On our second day in Kochi we had a splendid experience on a backwater tour of Kerala. There of course was the typical (for us) inadvertent adventure when the driver had accidentally picked up the wrong couple at a different guesthouse which was not discovered until after we were headed out of the city. At one point I think the poor driver did two successive 180° turns trying to figure out how to resolve the situation, but more on that in another post. What added to the enjoyment of the boat trip was the other travelers.

In our riverboat were two solo guys; Paul from Taiwan, and Karl from Germany. Paul spoke excellent English (Chelle discovered later in the day that he had attended university in Canada) and was on the tail end of two months in India; mostly in the south. Karl had just arrived for a two week holiday. It was fun to spent a day just chatting about where we had all been, or where we were headed. A French couple talked about their previous adventures in Malaysia. Paul instructed Karl and Chelle on some neat tricks for our Indian phones. 

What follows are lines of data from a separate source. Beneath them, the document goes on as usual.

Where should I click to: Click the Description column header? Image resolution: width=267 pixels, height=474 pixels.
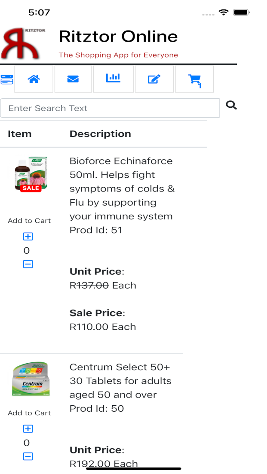pyautogui.click(x=100, y=134)
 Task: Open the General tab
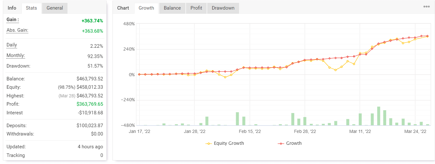55,8
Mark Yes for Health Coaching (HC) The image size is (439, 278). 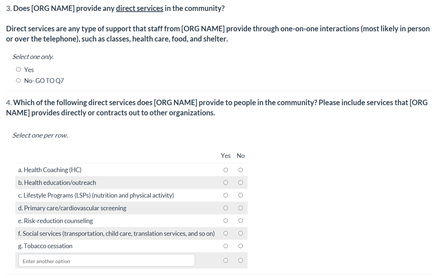[226, 170]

Karl’s trip was a blank slate with only one stop arranged and we didn’t have firm plans for anything beyond Cochin. A real treat to compare notes with those who had visited areas we were interested in checking out. In conversations over lunch Paul had some solid suggestions about cave temples that Chelle had been talking about. The French couple had suggested Hampi and Mumbai. Through our chats we started to hone in on an itinerary. Over dinner we mulled, researched, questioned, poured over maps and guidebooks. By bedtime we had arrived at the plan for our final excursions in India. The start of our trek would be a rail trip to Gokarna, or so we thought.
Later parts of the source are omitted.